Windows-based cashpoints at risk of hijack

Security experts have hacked cashpoints to show how easy it is to steal money and bank account details from modern cash machines.

Cashpoints today face the Internet-born threat of worms and denial of service attacks, as well as being at risk from malware that can harvest customer data or hijack machines.

Up to 90 per cent of the cashpoints in the UK could be at risk from these attacks as they rely on desktop PC technology -- usually Intel hardware and Windows operating systems -- linked to other machines, some connected to the Internet, in the bank's network, according to experts.

Security vendor Network Box illustrated this threat by showing that only the PIN number was encrypted when information was sent from a US cashpoint to networked bank computers.

The card numbers, card expiry dates, transaction amounts and account balances were clearly readable in plain text to anybody intercepting the data as it travelled through the network.

'Cabinet' cashpoints, commonly found in shops, pubs and restaurants, potentially face an even greater danger -- with researchers from Information Risk Management (IRM) able to open their safes and take them over.

IRM used a key bought off the Internet to unlock the cabinets of three ATMs, allowing its analysts to install software that logged customer's bank details or dispensed money on command.

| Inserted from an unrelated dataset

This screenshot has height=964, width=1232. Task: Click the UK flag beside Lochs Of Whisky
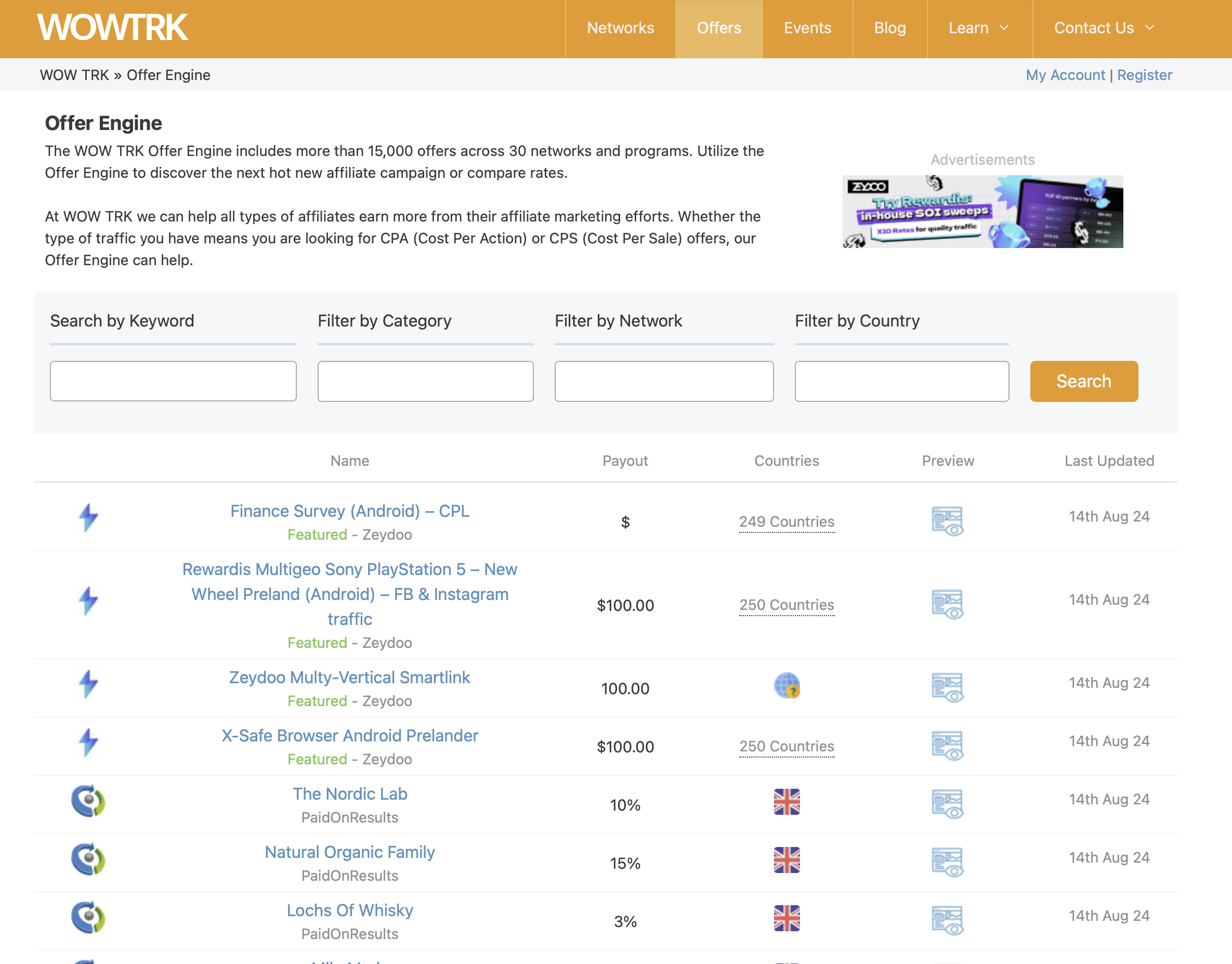pos(787,919)
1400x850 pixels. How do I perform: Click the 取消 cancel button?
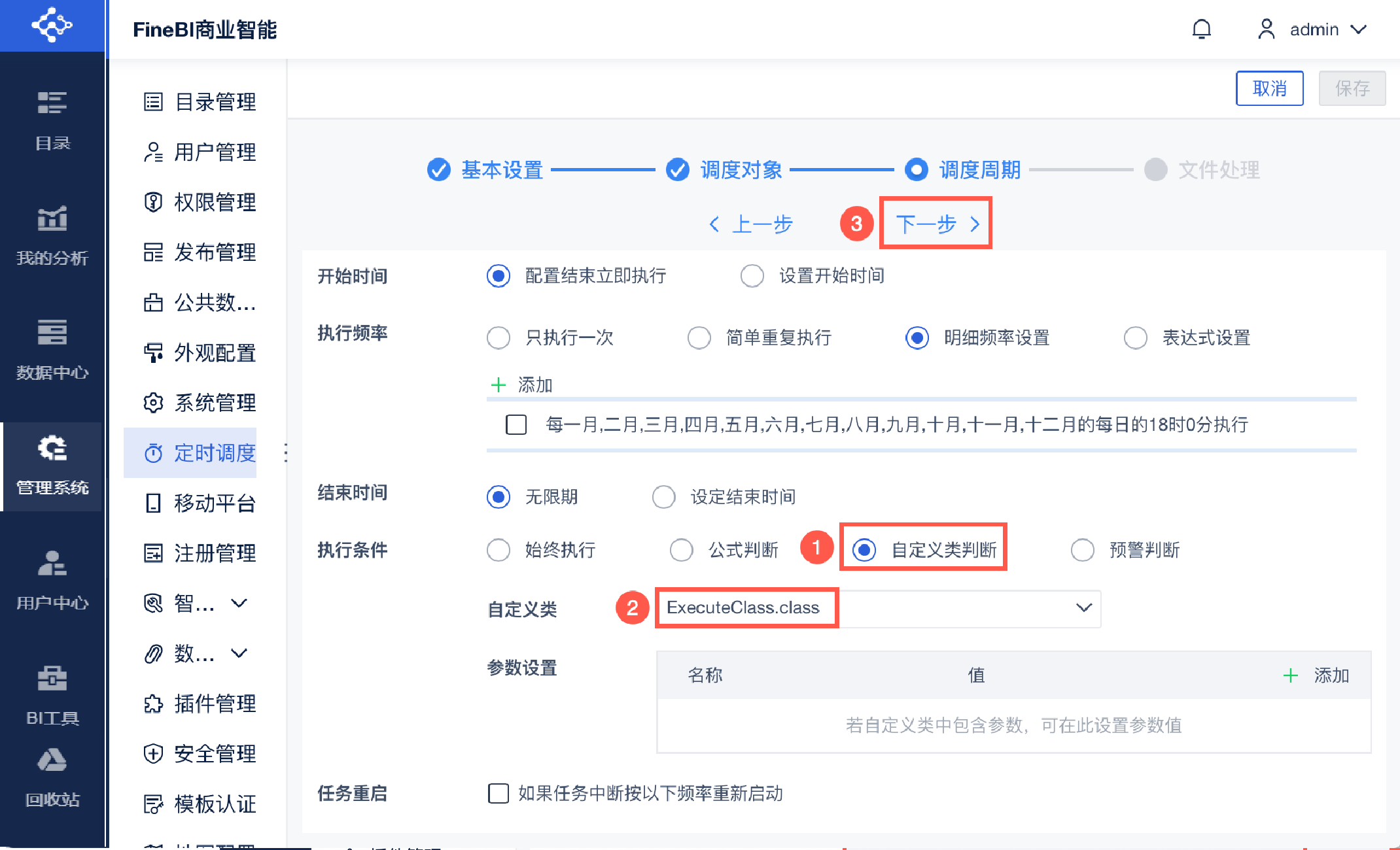click(1269, 88)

An early warning of this insecurity in modern cashpoints came in 2003 when the Nachi Internet worm infiltrated "secure" networks and infected cashpoints from two financial institutions, while the SQL Slammer worm indirectly shut down 13,000 Bank of America cashpoints.

Martin Macmillan, business development director with cashpoint security specialist Level Four Software, said: "The technology behind ATMs has changed dramatically over the last few years. Banks have largely moved their ATMs across to run operating systems such as Windows connected to a greater range of servers over an IP network.

"It creates a lot of security issues because an ATM becomes like a PC with attached devices -- it has to be kept up to date with hot fixes and patches. It is a much more complex beast and the security aspects of that need to be at the forefront of a bank's mind."

He said it is important for banks to be able to monitor cashpoint systems at the Windows level for any security holes and to be able to shut the network down in a controlled manner if any problems arise.